═══ ENTRIES SUPPLIED ═══
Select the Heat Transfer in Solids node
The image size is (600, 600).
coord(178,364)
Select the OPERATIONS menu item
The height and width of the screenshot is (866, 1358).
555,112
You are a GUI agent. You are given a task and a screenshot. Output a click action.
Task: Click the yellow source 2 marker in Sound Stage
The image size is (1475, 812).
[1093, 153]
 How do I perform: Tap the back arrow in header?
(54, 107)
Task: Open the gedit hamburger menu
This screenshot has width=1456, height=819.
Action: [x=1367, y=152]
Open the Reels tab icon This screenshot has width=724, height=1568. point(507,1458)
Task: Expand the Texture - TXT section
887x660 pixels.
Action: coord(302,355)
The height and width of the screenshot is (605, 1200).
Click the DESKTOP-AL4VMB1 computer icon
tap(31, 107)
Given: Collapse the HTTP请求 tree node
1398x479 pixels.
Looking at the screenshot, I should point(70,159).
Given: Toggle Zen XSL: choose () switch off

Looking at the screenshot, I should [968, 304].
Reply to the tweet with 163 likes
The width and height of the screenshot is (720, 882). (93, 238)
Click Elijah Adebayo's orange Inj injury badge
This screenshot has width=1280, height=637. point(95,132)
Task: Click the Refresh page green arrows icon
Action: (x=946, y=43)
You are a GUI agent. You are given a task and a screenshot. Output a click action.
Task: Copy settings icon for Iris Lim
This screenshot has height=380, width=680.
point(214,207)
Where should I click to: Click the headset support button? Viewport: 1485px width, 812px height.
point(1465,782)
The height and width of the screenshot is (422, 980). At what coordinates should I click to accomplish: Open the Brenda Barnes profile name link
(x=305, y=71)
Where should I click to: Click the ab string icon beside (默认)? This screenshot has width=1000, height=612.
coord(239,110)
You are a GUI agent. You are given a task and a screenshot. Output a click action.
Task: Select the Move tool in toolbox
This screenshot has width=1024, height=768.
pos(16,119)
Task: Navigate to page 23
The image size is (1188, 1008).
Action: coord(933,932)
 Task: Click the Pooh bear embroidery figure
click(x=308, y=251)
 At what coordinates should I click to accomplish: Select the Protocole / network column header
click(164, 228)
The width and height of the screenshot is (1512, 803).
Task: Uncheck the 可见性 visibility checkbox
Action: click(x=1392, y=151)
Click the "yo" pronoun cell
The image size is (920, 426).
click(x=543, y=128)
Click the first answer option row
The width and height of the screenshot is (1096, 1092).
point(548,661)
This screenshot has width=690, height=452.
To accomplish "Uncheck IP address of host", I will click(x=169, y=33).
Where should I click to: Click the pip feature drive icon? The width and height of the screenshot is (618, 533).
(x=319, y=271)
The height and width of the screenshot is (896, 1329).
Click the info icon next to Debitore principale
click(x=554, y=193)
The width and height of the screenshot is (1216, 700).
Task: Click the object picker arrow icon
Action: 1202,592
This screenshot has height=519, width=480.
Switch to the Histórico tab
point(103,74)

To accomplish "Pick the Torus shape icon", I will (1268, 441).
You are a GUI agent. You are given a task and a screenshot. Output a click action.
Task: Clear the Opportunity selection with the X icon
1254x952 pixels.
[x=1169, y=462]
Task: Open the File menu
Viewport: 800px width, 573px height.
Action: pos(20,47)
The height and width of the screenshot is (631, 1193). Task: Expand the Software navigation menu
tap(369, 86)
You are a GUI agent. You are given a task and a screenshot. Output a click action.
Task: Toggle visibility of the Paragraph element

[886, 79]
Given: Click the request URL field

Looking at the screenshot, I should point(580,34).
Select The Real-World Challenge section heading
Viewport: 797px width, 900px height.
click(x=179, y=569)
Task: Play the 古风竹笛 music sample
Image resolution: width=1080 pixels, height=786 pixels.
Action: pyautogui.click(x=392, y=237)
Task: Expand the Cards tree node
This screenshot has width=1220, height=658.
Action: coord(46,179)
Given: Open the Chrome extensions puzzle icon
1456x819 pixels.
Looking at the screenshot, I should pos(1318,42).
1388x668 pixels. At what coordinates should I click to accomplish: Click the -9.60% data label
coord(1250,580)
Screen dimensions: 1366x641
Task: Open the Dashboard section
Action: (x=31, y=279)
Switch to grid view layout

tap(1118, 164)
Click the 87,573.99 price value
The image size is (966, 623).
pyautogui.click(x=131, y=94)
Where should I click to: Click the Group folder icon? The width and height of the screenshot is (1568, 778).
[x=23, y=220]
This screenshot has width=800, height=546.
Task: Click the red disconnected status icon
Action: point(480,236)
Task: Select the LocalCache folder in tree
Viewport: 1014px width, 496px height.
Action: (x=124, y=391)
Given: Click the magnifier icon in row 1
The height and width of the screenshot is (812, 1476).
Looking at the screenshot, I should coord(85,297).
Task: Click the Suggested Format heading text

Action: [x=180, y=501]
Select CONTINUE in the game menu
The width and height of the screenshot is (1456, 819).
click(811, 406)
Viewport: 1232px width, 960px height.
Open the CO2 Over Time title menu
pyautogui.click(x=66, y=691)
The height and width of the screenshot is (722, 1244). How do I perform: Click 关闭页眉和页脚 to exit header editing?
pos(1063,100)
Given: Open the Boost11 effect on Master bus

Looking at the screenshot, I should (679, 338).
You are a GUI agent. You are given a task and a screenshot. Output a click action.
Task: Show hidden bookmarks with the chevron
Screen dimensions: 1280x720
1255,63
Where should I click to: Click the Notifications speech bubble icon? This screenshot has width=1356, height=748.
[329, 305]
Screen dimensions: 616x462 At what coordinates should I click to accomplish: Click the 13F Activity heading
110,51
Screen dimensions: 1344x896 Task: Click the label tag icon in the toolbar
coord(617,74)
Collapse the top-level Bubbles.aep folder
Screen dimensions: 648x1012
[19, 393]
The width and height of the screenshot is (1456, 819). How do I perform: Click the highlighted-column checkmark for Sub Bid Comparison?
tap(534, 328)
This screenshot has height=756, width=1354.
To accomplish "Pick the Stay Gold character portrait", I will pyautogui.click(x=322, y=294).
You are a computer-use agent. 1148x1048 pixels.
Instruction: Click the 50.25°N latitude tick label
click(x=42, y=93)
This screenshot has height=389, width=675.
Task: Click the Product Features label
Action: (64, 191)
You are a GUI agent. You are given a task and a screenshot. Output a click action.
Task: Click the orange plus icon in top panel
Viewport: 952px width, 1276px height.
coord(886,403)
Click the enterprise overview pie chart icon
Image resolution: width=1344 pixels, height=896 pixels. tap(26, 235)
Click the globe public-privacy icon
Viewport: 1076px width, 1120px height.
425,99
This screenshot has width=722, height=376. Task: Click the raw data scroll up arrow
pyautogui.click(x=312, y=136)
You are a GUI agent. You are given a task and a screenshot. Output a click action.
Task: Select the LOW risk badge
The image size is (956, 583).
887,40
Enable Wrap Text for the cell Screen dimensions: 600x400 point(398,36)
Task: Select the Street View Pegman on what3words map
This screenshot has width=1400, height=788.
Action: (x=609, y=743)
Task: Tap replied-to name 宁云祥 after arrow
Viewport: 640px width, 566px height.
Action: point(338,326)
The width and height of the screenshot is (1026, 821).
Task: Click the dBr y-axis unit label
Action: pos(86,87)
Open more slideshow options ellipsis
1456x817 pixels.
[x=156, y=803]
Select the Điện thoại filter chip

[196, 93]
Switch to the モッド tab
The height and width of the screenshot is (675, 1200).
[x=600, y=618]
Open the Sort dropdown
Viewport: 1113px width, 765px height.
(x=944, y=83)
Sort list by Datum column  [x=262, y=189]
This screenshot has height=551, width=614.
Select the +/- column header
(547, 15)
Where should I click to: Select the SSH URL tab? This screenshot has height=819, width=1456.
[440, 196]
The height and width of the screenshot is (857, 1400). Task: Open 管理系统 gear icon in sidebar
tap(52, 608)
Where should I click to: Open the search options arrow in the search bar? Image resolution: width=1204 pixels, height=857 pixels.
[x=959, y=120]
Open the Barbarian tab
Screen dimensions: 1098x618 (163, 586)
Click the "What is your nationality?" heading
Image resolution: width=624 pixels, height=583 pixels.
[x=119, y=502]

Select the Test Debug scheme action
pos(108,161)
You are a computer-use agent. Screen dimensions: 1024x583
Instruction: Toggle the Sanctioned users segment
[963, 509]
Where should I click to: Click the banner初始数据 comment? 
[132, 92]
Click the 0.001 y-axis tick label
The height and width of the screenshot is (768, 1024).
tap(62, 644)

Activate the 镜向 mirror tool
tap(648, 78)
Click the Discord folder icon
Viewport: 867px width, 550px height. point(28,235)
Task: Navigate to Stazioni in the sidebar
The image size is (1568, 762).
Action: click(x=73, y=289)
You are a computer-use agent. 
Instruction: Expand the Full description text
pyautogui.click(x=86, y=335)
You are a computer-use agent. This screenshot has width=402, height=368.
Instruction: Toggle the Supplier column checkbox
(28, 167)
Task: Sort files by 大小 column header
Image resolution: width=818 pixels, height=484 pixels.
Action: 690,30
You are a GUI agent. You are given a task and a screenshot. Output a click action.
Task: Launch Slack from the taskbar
═══
REQUIRED TASK
Recast the data lines as a Markdown table with columns "Row" and "Entry", one numbered row per line and blank lines omitted. Start at the line containing "Reply to the tweet with 163 likes" and stop after the line containing "Action: (x=946, y=43)".

THE ANSWER
| Row | Entry |
|---|---|
| 1 | Reply to the tweet with 163 likes |
| 2 | The width and height of the screenshot is (720, 882). (93, 238) |
| 3 | Click Elijah Adebayo's orange Inj injury badge |
| 4 | This screenshot has width=1280, height=637. point(95,132) |
| 5 | Task: Click the Refresh page green arrows icon |
| 6 | Action: (x=946, y=43) |